Your study should also pay close attention to the provisions governing how firms relate to private funds. I agree with Chairman Volcker that our banking system would be better off if banks did not maintain any connection channel investments into hedge funds or private equity funds. There is simply no reason why the bank needs to pool client funds into these entities to invest. But Congress chose a compromise position that permitted firms to organize and manage funds, seed funds, and maintain de minimis fund investments to "align their interests" with their clients. To achieve the intent of the Merkley-Levin Volcker Rule, these provisions should be interpreted narrowly. In particular, I urge you to do a broad survey of market participants (including major competitors of the banks) regarding precisely how large seed funds need to be. I believe most will tell you that true seed funds are quite small, in the $5 million to $20 million range. Your regulations should reflect your findings, and not permit the de minimis exception to allow $100 million revolving "seed" funds.
As to the argument that nothing should be done until the international community acts, that argument should be rejected outright. The United States remains the world's most important financial market, largely because of its reputation for integrity and security built on the back of decades of thoughtful regulation. The world needs U.S. leadership, and our foreign counterparts need you to take a strong position to counter the increasingly global reach of the banking lobby, which now conducts lobbying efforts through several industry-sponsored channels. If the giant U.S. banks have concerns regarding perceived competitive disadvantages from being unable to take the same kinds of extraordinary risks that certain of their "too big to fail" foreign peers may be permitted to continue to take (and in fact, the world seems to be converging towards the U.S. approach of tougher regulation anyway), then the better approach would be to protect U.S. depositors and taxpayers from those risks by directing the Federal Reserve to reject applications to acquire U.S. institutions by foreign firms with material exposures to the risks of proprietary trading and investments in hedge funds and private equity firms. This is well within U.S. regulators' discretion under the prudential safeguards of global trade rules.
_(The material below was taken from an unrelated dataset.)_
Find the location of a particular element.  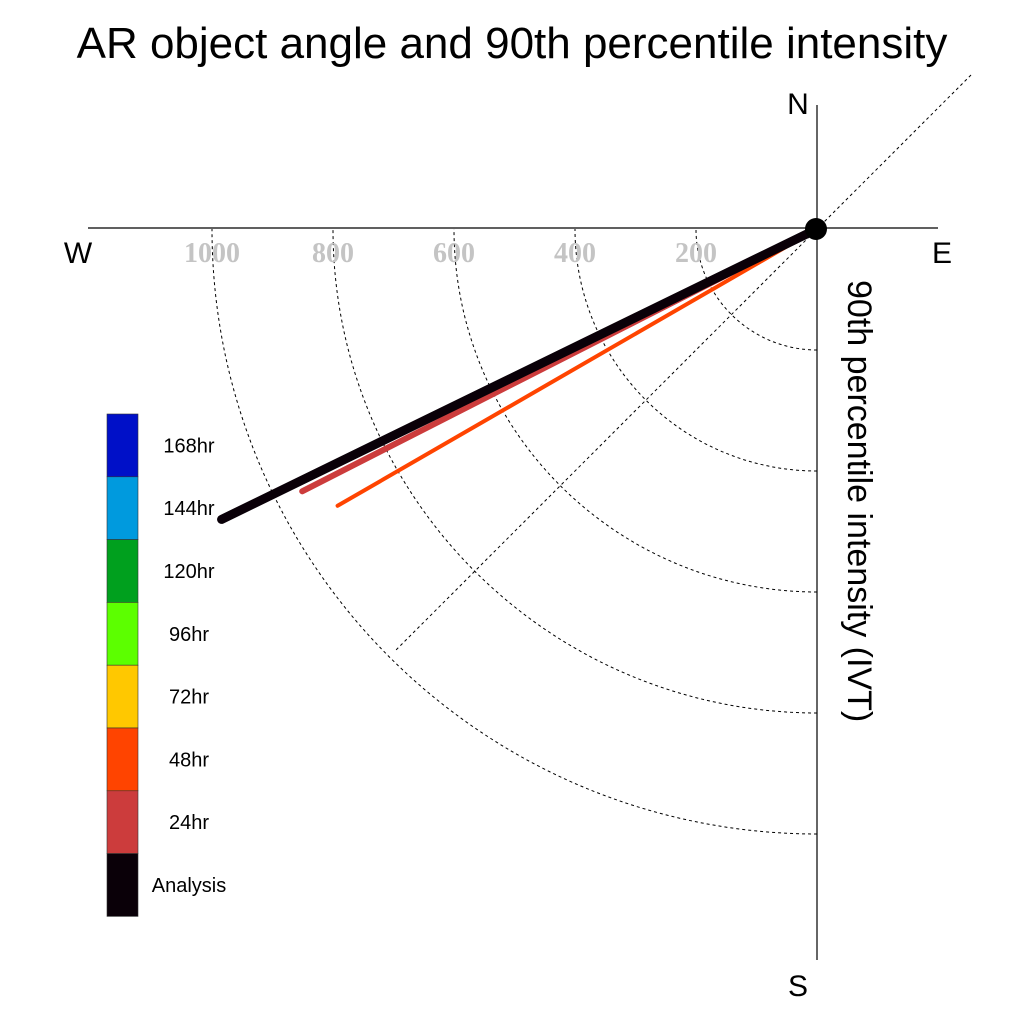

series-vector-48hr is located at coordinates (577, 368).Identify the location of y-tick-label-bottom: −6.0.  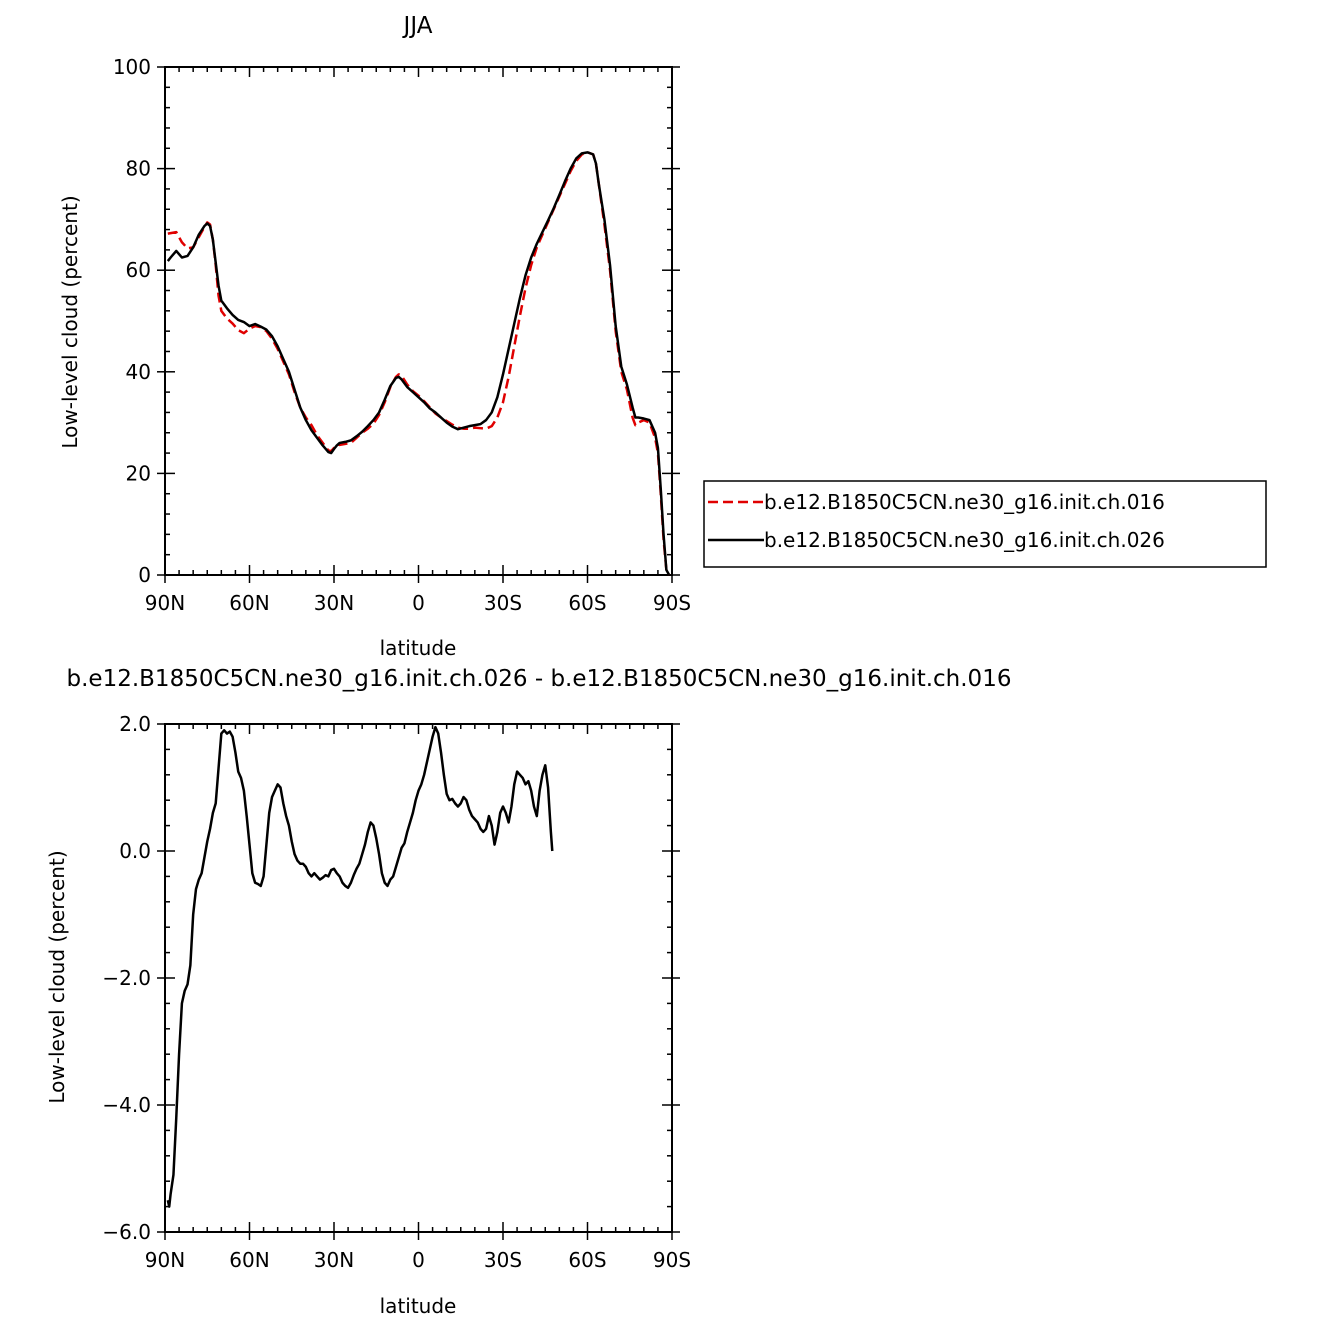
(126, 1232).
Lastly, I urge you to be aggressive in your inclusion of nonbank financial companies for supervision by the Board, and therefore, coverage by the Volcker Rule. The weakness of Glass-Steagall was its failure to keep up with the shadow banking system. The Merkley-Levin Volcker Rule properly corrects that oversight by subjecting nonbank financial companies supervised by the Board to significantly higher capital charges for their proprietary trading and fund investments. These capital charges accommodate the diversity of financial firms that could pose a risk to U.S. financial stability, but can only do their job if vigorously applied and if the right firms are covered.
If the financial reforms of 2010 are to keep the U.S. out of another financial crisis and recession, you as regulators must not be unduly influenced by the smooth talking bankers who lobby you on a daily basis. Conduct your study on implementing section 619 with an eye on keeping our nation's banks out of the business of gambling, and back in the business of serving clients and the real economy.